Document text:
***

[PATCH v3 1/1] process_madvise.2: Add process_madvise man page

Michael Kerrisk (man-pages) mtk.manpages at gmail.com
Sat Feb 13 22:04:23 UTC 2021


Hello Suren,

On 2/2/21 11:12 PM, Suren Baghdasaryan wrote:
> Hi Michael,
> 
> On Tue, Feb 2, 2021 at 2:45 AM Michael Kerrisk (man-pages)
> <mtk.manpages at gmail.com> wrote:
>>
>> Hello Suren (and Minchan and Michal)
>>
>> Thank you for the revisions!
>>
>> I've applied this patch, and done a few light edits.
> 
> Thanks!
> 
>>
>> However, I have a questions about undocumented pieces in *madvise(2)*,
>> as well as one other question. See below.
>>
>> On 2/2/21 6:30 AM, Suren Baghdasaryan wrote:
>>> Initial version of process_madvise(2) manual page. Initial text was
>>> extracted from [1], amended after fix [2] and more details added using
>>> man pages of madvise(2) and process_vm_read(2) as examples. It also
>>> includes the changes to required permission proposed in [3].

***

Directives:
1. In the process_madvise man page thread, which two man pages served as examples when more details were added?
2. Go on with the process_madvise man page thread from the point where it stops.

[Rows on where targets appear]
***

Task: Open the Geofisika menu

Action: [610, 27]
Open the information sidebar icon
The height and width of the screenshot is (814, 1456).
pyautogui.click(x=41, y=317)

***

Exercise answers:
1. madvise(2) and process_vm_read(2)

2.
>>>
>>> [1] https://lore.kernel.org/patchwork/patch/1297933/
>>> [2] https://lkml.org/lkml/2020/12/8/1282
>>> [3] https://patchwork.kernel.org/project/selinux/patch/20210111170622.2613577-1-surenb@google.com/#23888311
>>>
>>> Signed-off-by: Suren Baghdasaryan <surenb at google.com>
>>> Reviewed-by: Michal Hocko <mhocko at suse.com>
>>> ---
>>> changes in v2:
>>> - Changed description of MADV_COLD per Michal Hocko's suggestion
>>> - Applied fixes suggested by Michael Kerrisk
>>> changes in v3:
>>> - Added Michal's Reviewed-by
>>> - Applied additional fixes suggested by Michael Kerrisk
>>>
>>> NAME
>>>     process_madvise - give advice about use of memory to a process
>>>
>>> SYNOPSIS
>>>     #include <sys/uio.h>
>>>
>>>     ssize_t process_madvise(int pidfd,
>>>                            const struct iovec *iovec,
>>>                            unsigned long vlen,
>>>                            int advice,
>>>                            unsigned int flags);
>>>
>>> DESCRIPTION
>>>     The process_madvise() system call is used to give advice or directions
>>>     to the kernel about the address ranges of another process or the calling
>>>     process. It provides the advice to the address ranges described by iovec
>>>     and vlen. The goal of such advice is to improve system or application
>>>     performance.
>>>
>>>     The pidfd argument is a PID file descriptor (see pidfd_open(2)) that
>>>     specifies the process to which the advice is to be applied.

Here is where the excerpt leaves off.